PROMPT: Could you reproduce the data below word for word, beginning with its first line and stopping after the line that contains "point(658,16)", and leave the pictures out?

WORKING DATA:
**********

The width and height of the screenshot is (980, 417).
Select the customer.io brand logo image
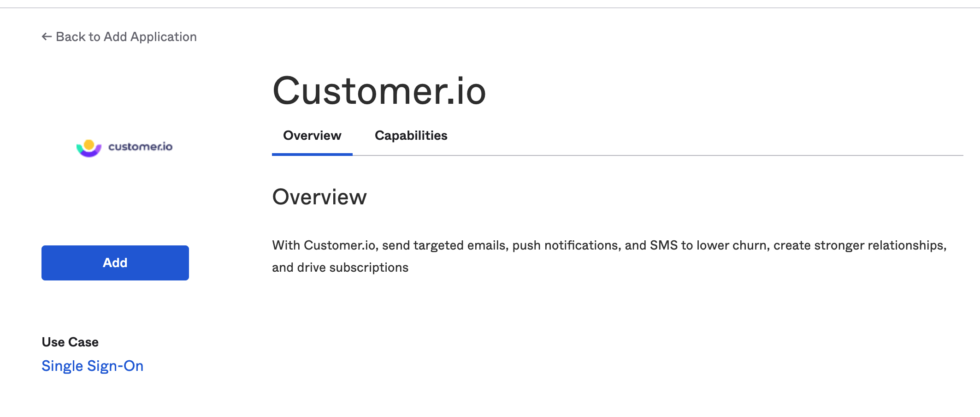click(x=124, y=147)
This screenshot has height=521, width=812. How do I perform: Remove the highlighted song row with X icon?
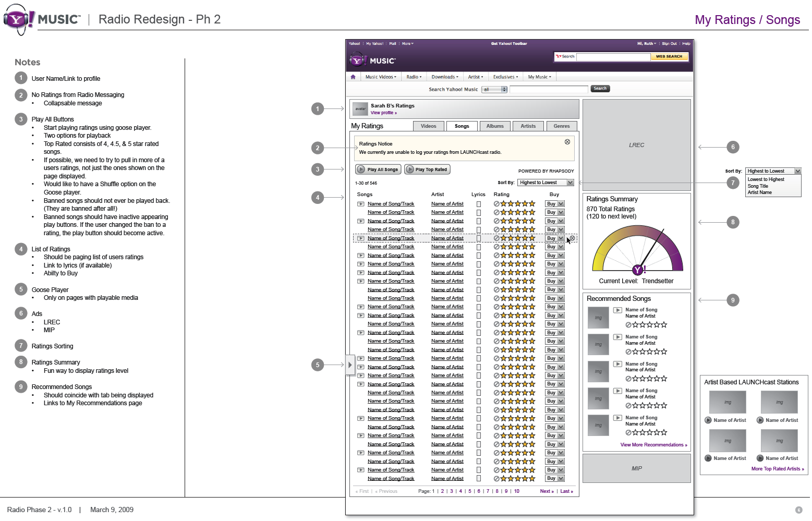[572, 238]
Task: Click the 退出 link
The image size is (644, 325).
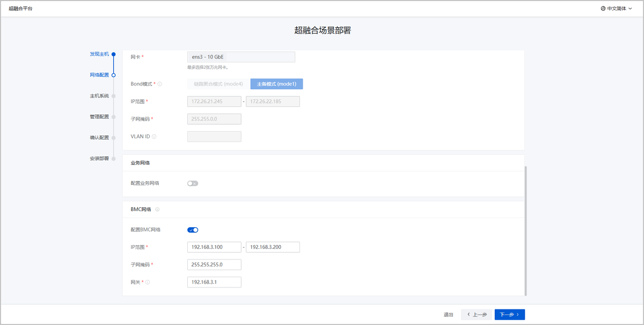Action: (x=448, y=315)
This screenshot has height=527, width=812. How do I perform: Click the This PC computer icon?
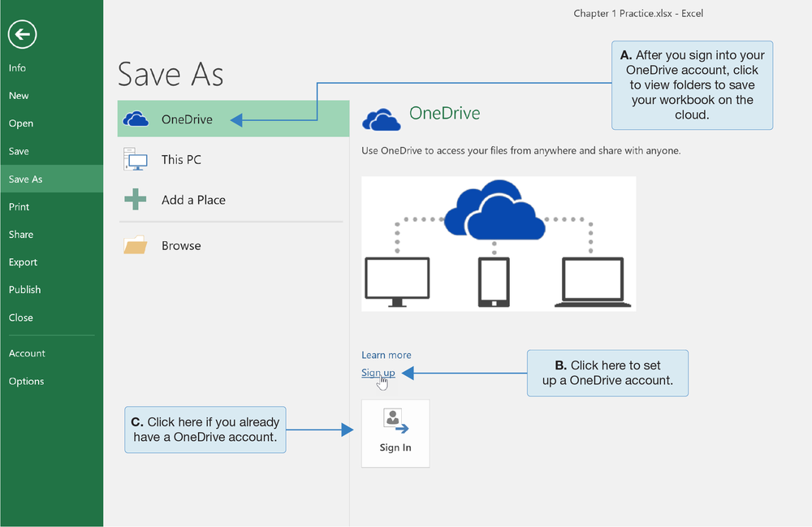[x=136, y=159]
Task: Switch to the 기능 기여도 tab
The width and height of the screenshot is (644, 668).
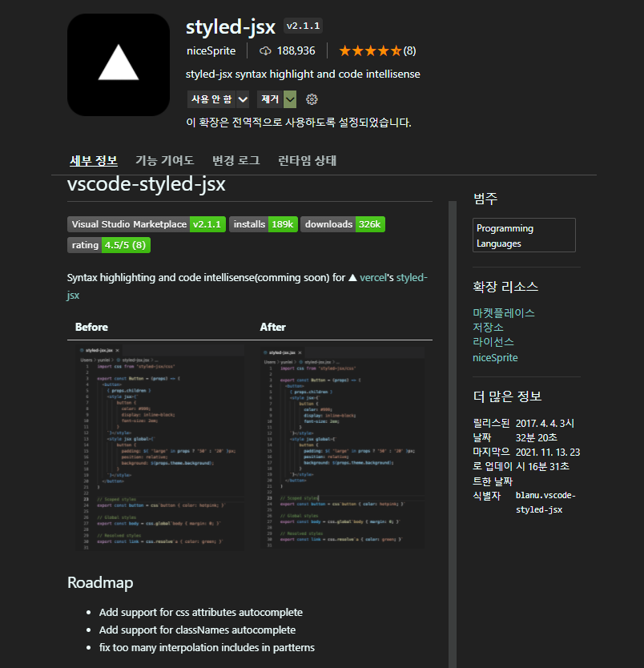Action: pyautogui.click(x=164, y=160)

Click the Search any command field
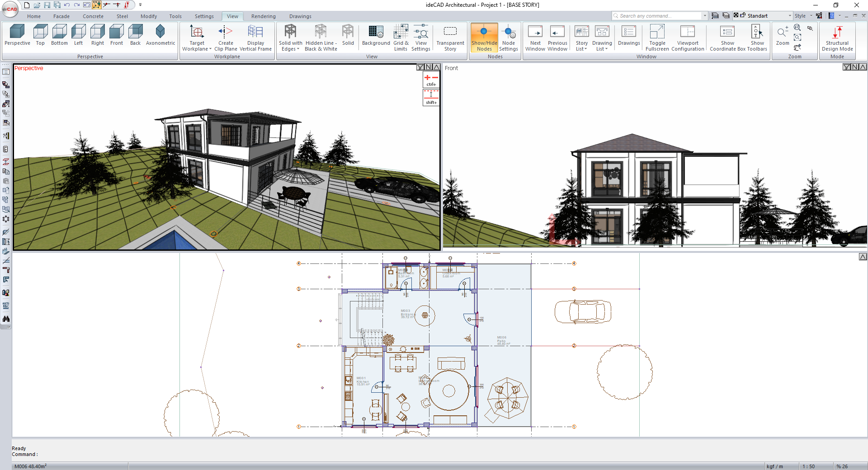point(658,16)
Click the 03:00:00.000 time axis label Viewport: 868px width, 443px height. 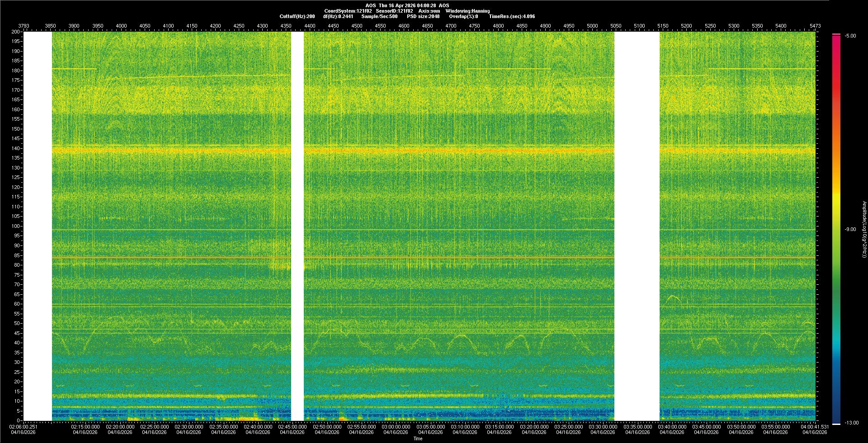396,427
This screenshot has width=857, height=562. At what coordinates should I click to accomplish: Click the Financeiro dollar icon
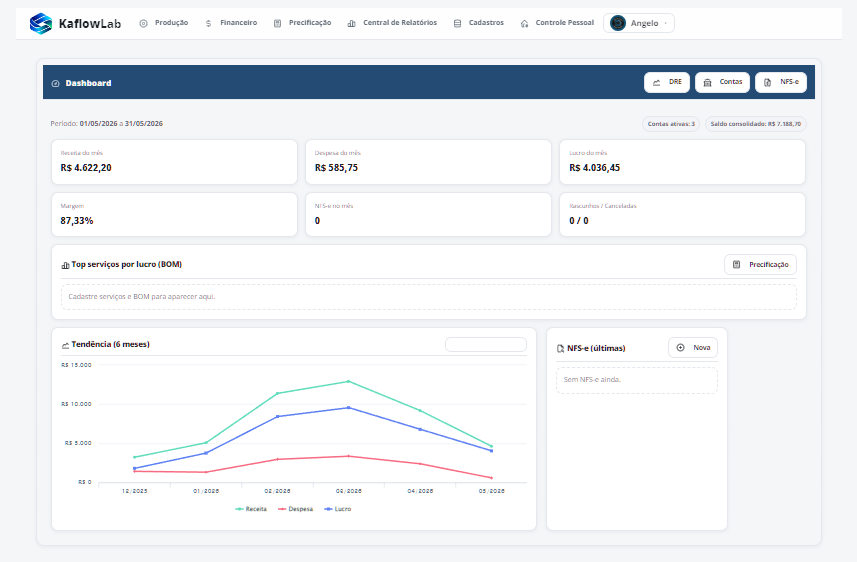tap(208, 24)
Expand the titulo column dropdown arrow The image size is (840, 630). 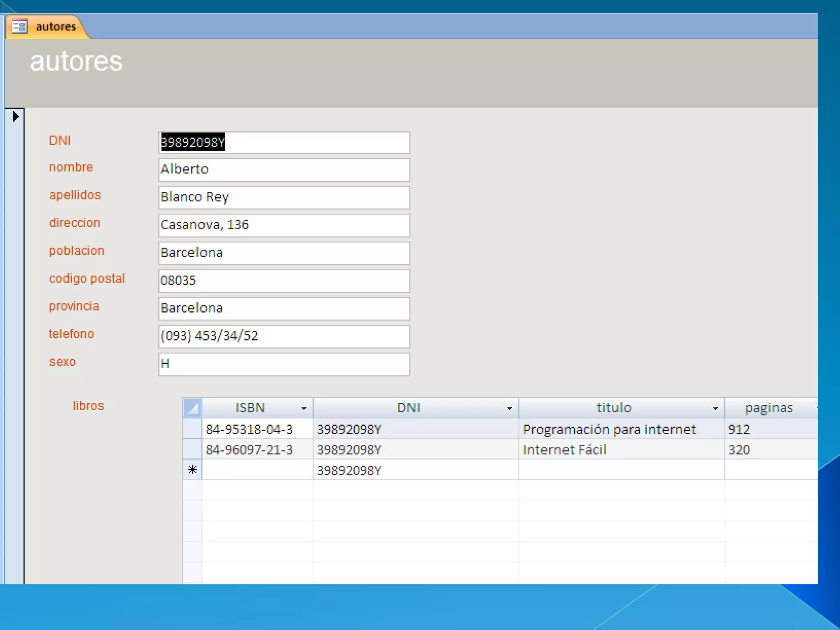(715, 408)
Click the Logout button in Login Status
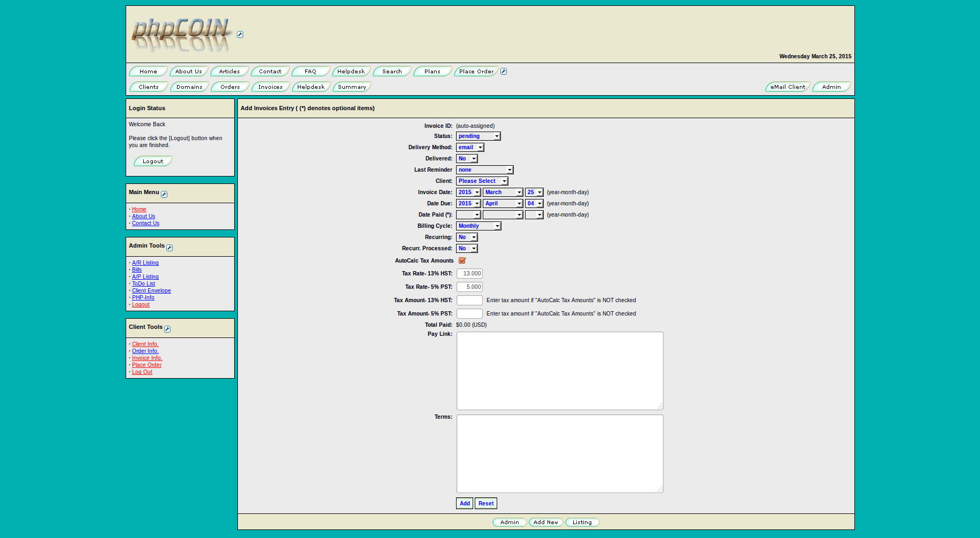The image size is (980, 538). click(x=152, y=161)
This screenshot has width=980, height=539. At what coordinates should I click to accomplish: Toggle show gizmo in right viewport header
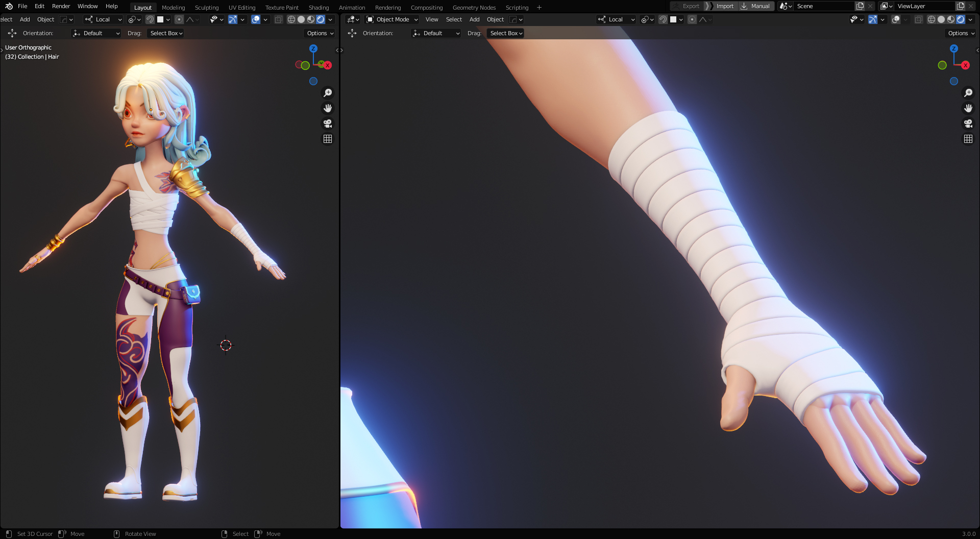tap(873, 19)
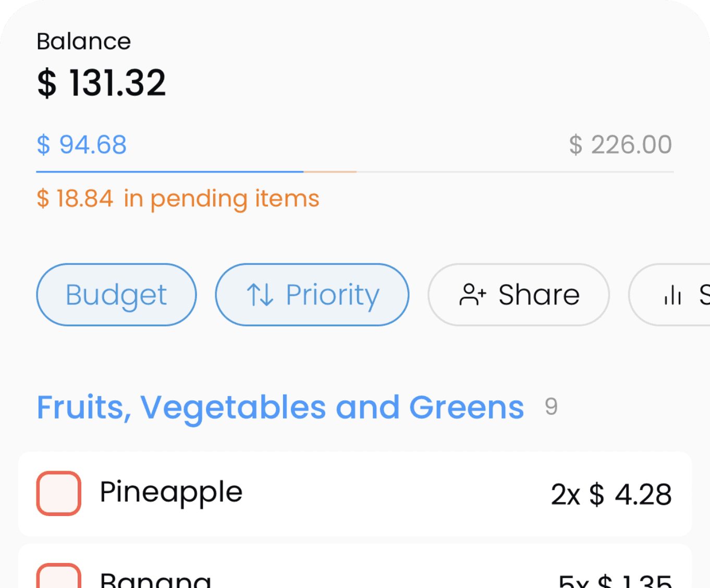Click the Pineapple 2x $ 4.28 price
Screen dimensions: 710x588
(611, 494)

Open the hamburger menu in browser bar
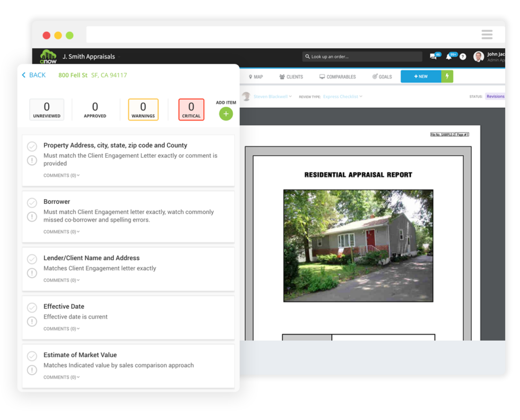pos(487,35)
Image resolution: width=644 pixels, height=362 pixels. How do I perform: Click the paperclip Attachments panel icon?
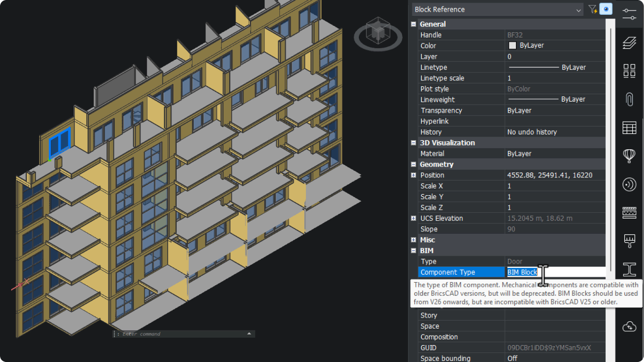[x=629, y=99]
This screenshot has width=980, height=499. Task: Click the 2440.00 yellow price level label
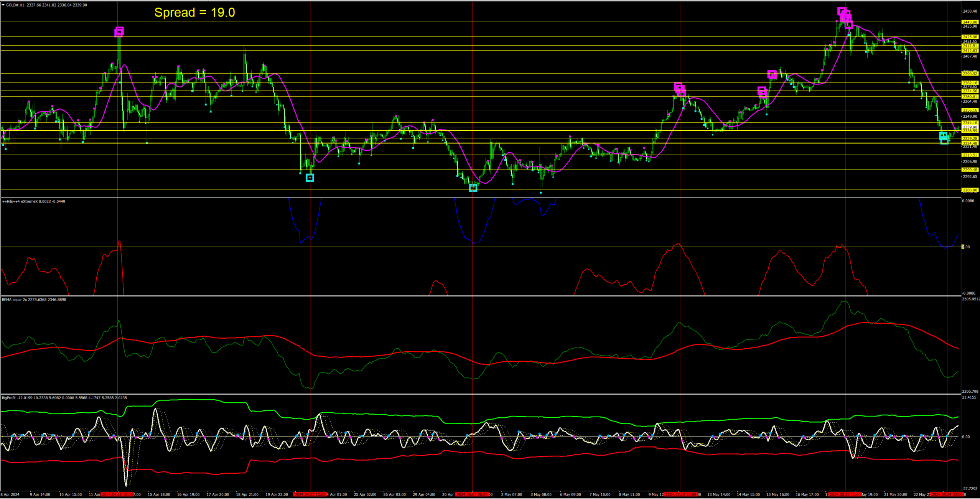click(x=970, y=22)
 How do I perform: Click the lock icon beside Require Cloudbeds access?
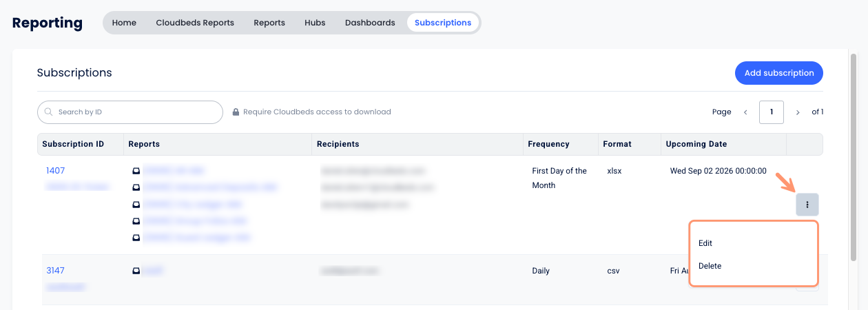(236, 112)
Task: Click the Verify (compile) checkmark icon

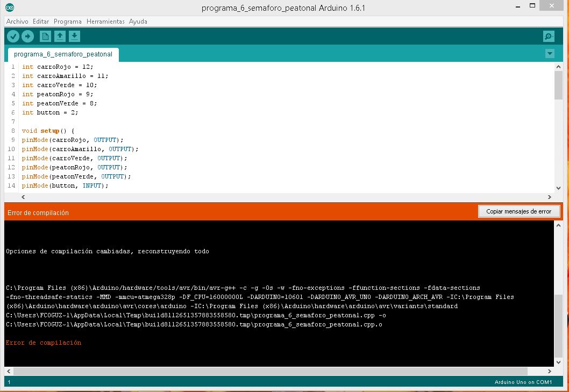Action: pyautogui.click(x=13, y=36)

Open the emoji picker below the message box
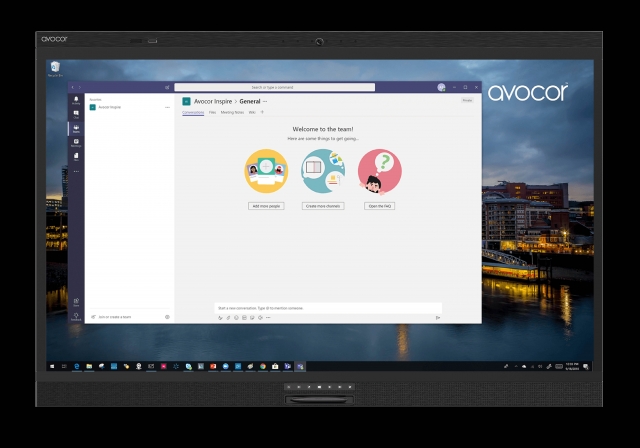click(236, 317)
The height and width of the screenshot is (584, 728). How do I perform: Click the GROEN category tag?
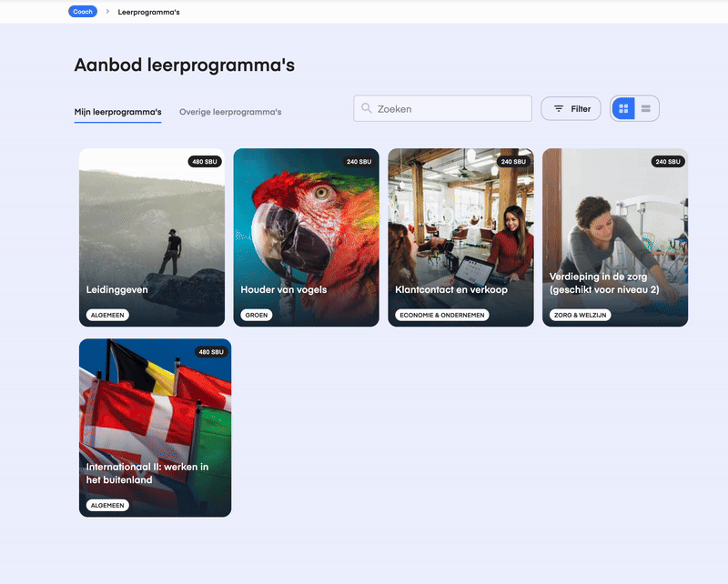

**********

REPLY TO THE TASK:
The width and height of the screenshot is (980, 417).
Select the customer.io brand logo image
click(x=124, y=147)
This screenshot has height=521, width=812. How do I perform: Remove the highlighted song row with X icon?
[572, 238]
Task: Click the 退出 link
The image size is (644, 325).
Action: (x=448, y=315)
This screenshot has height=527, width=812. How do I perform: Click the This PC computer icon?
[x=136, y=159]
Task: Switch to the 기능 기여도 tab
The width and height of the screenshot is (644, 668).
Action: pyautogui.click(x=164, y=160)

Click the Search any command field
point(658,16)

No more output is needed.